SIFT descriptors values: OpenCV vs VLFeat

I'm trying to compare the SIFT implementation of OpenCV and VLFeat.

I noticed that the descriptors value for VLFeat are integers, such as:

0 0 0 0 0 0 0 0 0 0 0 17 45 20 26 0 1 ...

While for OpenCV:

0.0391555 0 0 0.0998274 0.235747 0 0 0.0276871 0.156622 ...

Notice that these are descriptors for 2 different images.

I have two questions:

Why they have two different values?
If I'm going to need the OpenCV representation for k-means using VLFeat (and then VLAD encoding) do I need to change these values?

Solution

Disclaimer, I'm not an expert in OpenCV or VLFeat but I think that I know answers.

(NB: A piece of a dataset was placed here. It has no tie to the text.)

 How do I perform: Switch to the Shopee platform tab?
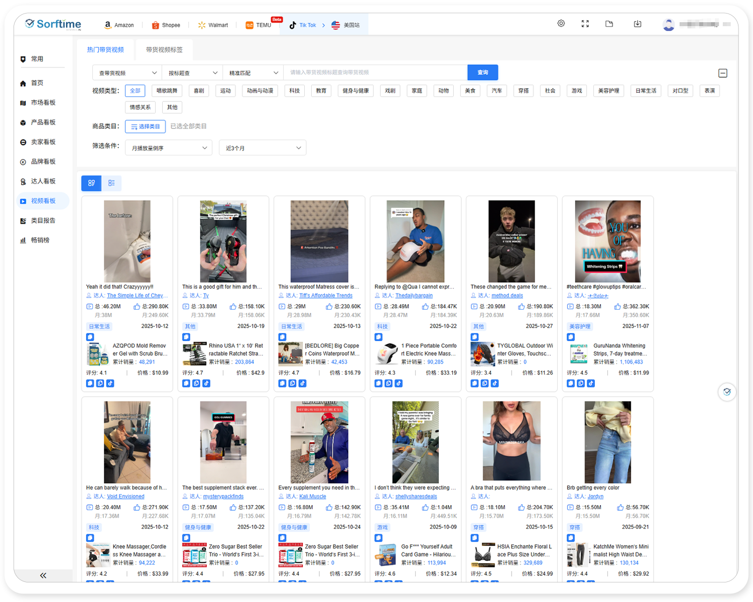166,25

VLFeat can generate both integer and float descriptors. To generate integer descriptors use vl_sift function and in order to generate float descriptors use vl_dsift function with FloatDescriptors parameter.

VLFeat probably uses integer descriptors for performance reasons. Calculations using integers are generally faster than using floats. However, it could be at the expense of precision. Nonetheless, in the case of the computer vision a smaller precision may not be so crucial. In the description of the integer k-means algorithm you can even read "While this is limiting for some application, it works well for clustering image descriptors, where very high precision is usually unnecessary".

As to k-means algorithm. There is a version (vl_ikmeans) for integers descriptors and the version (vl_kmeans)] for float descriptors. With OpenCV simply use the latter.